Thursday, December 15, 2016

Author Highlight: Jessica Knauss

For the month of December I'm doing an author highlight once a week, so I hope you can find some new books to read. These are all authors who won the Kindle Scout contest. I won in 2015 with Solstice.

Today, I'm featuring J.K. Knauss, author of Seven Noble Knights. An epic of family, betrayal, and revenge medieval Spain, Seven Noble Knights, debuts on Kindle today, and will be available in softcover on January 16, 2017, from Bagwyn Books. Get the ebook instantly here.



Introducing Jessica Knauss:

Jessica Knauss



Jessica's book:
For more about Seven Noble Knights and all the information about its grand blog tour and launch party, visit JessicaKnauss.com. Feel free to sign up for her mailing list for castles, stories, and magic.






Summary:
Spain, 974. Gonzalo, a brave but hotheaded knight, unwittingly provokes tragedy at his uncle’s wedding to beautiful young noblewoman Lambra: the adored cousin of the bride dead, his teeth scattered across the riverbank. Coveting his family’s wealth and power, Lambra sends Gonzalo’s father into enemy territory to be beheaded, unleashing a revenge that devastates Castile for a generation.

A new hero, Mudarra, rises out of the ashes of Gonzalo’s once great family. Raised as a warrior in the opulence of Muslim Córdoba, Mudarra must make a grueling journey and change his religion, then chooses to take his jeweled sword to the throats of his family’s betrayers. But only when he strays from the path set for him does he find his true purpose in life.

Inspired by a lost medieval epic poem, Seven Noble Knights draws from history and legend to bring a brutal yet beautiful world to life in a gripping story of family, betrayal, and love.


Cool map!
I love using maps in my books (my historicals all have them), so I love it when authors put in a map.






From the author:
As readers of this blog know, history is thrilling. Seven Noble Knights takes place in tenth-century Spain, a time when the Spanish language had barely differentiated from Latin, when Castile, which is now the dominant Spanish culture, was a rough-and-tumble borderland, and Córdoba in Andalusia was arguably the most elegant city in the world.

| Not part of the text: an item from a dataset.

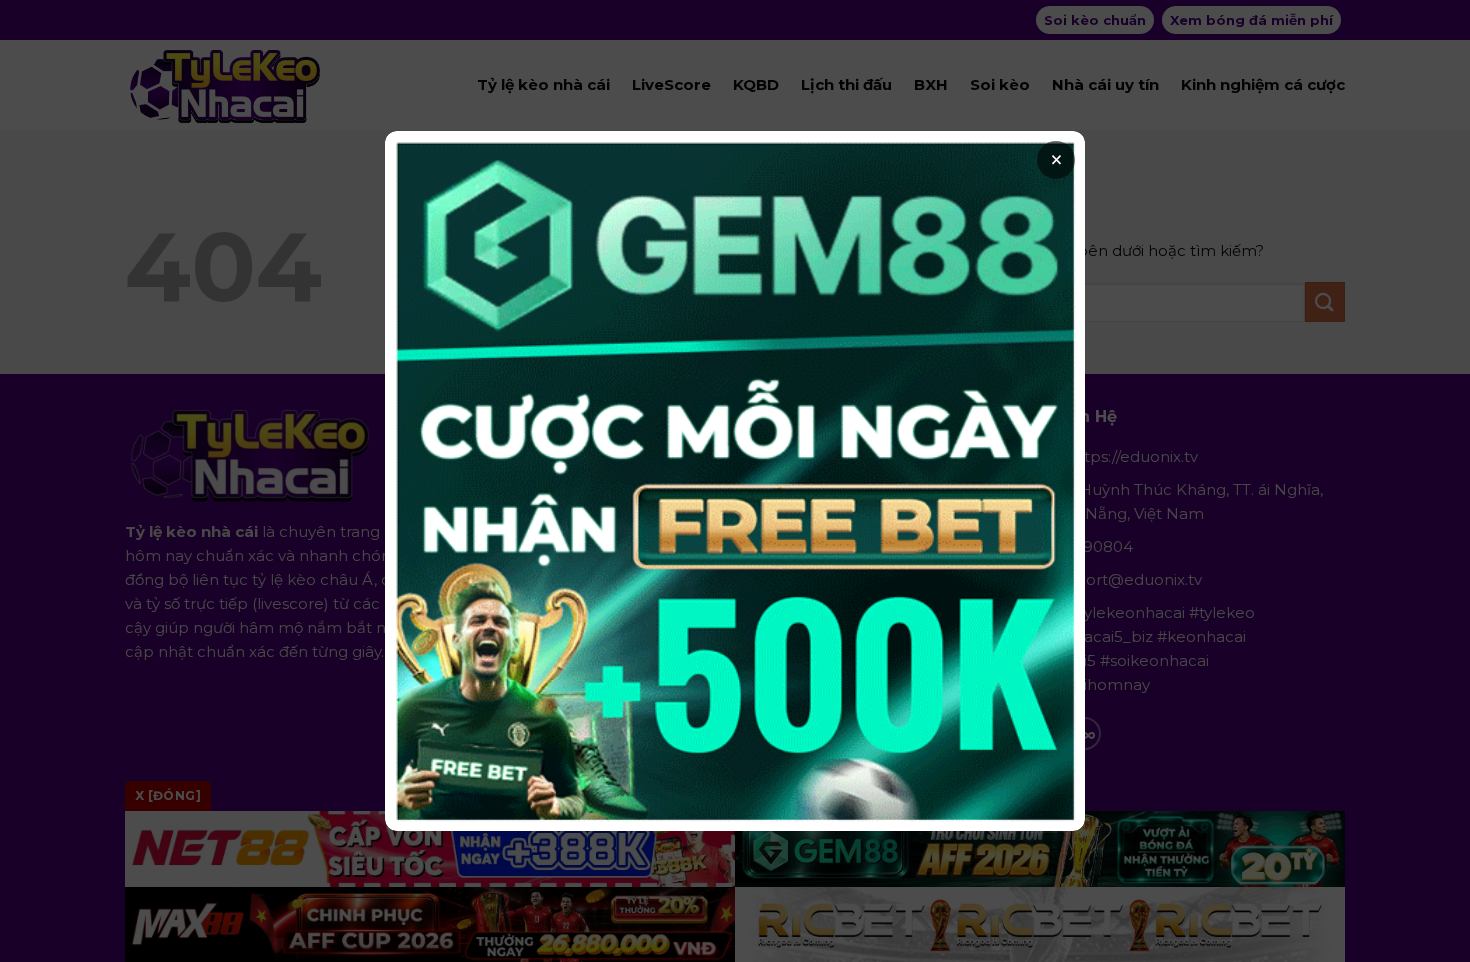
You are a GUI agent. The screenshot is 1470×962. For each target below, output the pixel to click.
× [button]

The “Christian” kingdoms in the north were still consolidating their power and starting to ship away at the mighty Caliphate of Córdoba. What would it have been like to be raised as a warrior during this time, with so many expectations that you would hold the front and “reconquer” more territory? How would a noble lady feel, torn from her homeland and obliged to marry someone two decades older than she? Could two people from the different religions understand each other enough to fall in love? And where would the loyalties of someone with family in both north and south lie?